SÉRGIO ADRIANO E A INCORPORAÇÃO DA PALAVRA
A obra de Sérgio Adriano se caracteriza por trazer em si esmero técnico, conceitual, político e talvez, principalmente, pela conscientização através da palavra, do “verbo”. Em tempos de destruição do país através de políticas suicidas calcadas em um individualismo extremo, Sérgio faz da palavra elemento fundamental na construção de uma poética potente que investiga a população negra no Brasil, marcada desde o berço, para ocupar espaços pré-determinados e de pouca visibilidade.
“Meus projetos são baseados em falar com as pessoas”, nos conta o artista. A palavra, apresentada no formato texto/imagem, tem papel destacado. Ela contém poder. Ao ser apropriada, traz em si potência, força, libertação. O “verbo” cria, como nos lembram algumas tradições culturais e religiosas. Na produção de Sérgio Adriano a linguagem aparece como estimuladora do pensamento, do sonhar, do questionar, do se ver como se é e, portanto, libertadora. Visualmente, o artista nos questiona a partir de imagens/nomes formados por tipos gráficos presos em seus lábios, ou estampando frases em roupas infantis que delimitam um lugar social. Ou, ainda, pela retirada de substantivos recortados a laser em páginas e capas de livros.
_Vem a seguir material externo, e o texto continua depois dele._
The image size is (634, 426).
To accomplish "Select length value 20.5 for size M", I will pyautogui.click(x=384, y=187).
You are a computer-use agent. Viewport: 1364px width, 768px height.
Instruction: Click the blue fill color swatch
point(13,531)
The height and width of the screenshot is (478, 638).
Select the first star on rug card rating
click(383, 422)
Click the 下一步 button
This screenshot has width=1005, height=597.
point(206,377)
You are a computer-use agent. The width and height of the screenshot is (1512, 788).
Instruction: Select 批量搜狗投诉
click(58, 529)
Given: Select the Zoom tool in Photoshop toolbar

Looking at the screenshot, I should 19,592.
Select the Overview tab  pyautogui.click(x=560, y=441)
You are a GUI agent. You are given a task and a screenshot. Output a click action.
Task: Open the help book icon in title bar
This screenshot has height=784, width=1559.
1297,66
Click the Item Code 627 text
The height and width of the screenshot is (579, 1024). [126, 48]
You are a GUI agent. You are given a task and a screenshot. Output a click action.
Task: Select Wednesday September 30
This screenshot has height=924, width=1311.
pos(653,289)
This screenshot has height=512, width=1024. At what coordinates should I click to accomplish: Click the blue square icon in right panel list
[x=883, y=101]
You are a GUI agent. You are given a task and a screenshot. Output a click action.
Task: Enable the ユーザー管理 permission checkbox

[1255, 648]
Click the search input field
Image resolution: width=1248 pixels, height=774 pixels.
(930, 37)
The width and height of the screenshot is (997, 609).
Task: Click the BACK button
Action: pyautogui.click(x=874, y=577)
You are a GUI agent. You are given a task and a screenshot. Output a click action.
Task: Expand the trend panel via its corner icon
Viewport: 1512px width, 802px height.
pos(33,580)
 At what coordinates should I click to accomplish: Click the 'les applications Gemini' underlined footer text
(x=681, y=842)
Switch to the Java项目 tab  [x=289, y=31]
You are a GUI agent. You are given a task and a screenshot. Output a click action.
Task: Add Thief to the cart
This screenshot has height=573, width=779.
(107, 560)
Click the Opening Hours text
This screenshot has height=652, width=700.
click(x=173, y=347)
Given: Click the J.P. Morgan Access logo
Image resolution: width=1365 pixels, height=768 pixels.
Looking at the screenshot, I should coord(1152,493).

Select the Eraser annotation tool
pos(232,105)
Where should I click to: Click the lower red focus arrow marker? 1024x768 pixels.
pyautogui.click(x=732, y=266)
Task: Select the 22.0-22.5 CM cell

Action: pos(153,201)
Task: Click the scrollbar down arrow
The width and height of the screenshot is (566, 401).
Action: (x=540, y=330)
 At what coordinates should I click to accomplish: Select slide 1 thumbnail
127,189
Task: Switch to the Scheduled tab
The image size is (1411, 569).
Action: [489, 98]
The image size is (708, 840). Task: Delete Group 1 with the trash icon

Sérgio é antes tomado, “incorporado” pelas palavras que, buscando sair de si, se materializam em arte. PRETO, JUSTIÇA e FELICIDADE deixam de ser nomes incorpóreos para, literalmente, ocuparem a boca do artista transmutando-se em imagem/potência. JUSTIÇA VI (2018) evoca um pau de arara, lembrança terrível dos anos de chumbo no país e contrapõe vocábulo e visualidade formando um conjunto de fina ironia e dor intensa.
A palavra é sujeito/obra. Na peça Negro_a.Preto as definições do dicionário para o substantivo “Negro”, aumentadas pelo tamanho da impressão em lona, amplia nosso mal estar ao nos por diante de um racismo institucional bruto, perverso, herdeiro da casa grande e presente nas possíveis definições para esse termo.
O artista se desloca do ato de corporificar, através da escrita ou do montar palavras, para o recurso oposto, o de subtrair, recortando nomes, apagando-os, suprimindo-os. Curiosamente, esse jogo de supressão ao retirar substantivos de livros os torna mais fortes, mais presentes. Invertendo o ato de marcar as peles cativas, ao recortar a laser NEGRO em um livro sobre história da arte no Brasil o artista insere estes que foram banidos, retirados de tal cenário. Para reforçar tal ato carimba, para que não tenhamos dúvidas, a palavra “preto” dentro do “negro” recortado. Esses sujeitos, a partir dessa operação, ocupam um lugar na história que não lhes foi destinado. A subversão aqui presente dá vida ao retirar matéria e modificar a história e torna presentes os que foram deliberadamente “esquecidos”.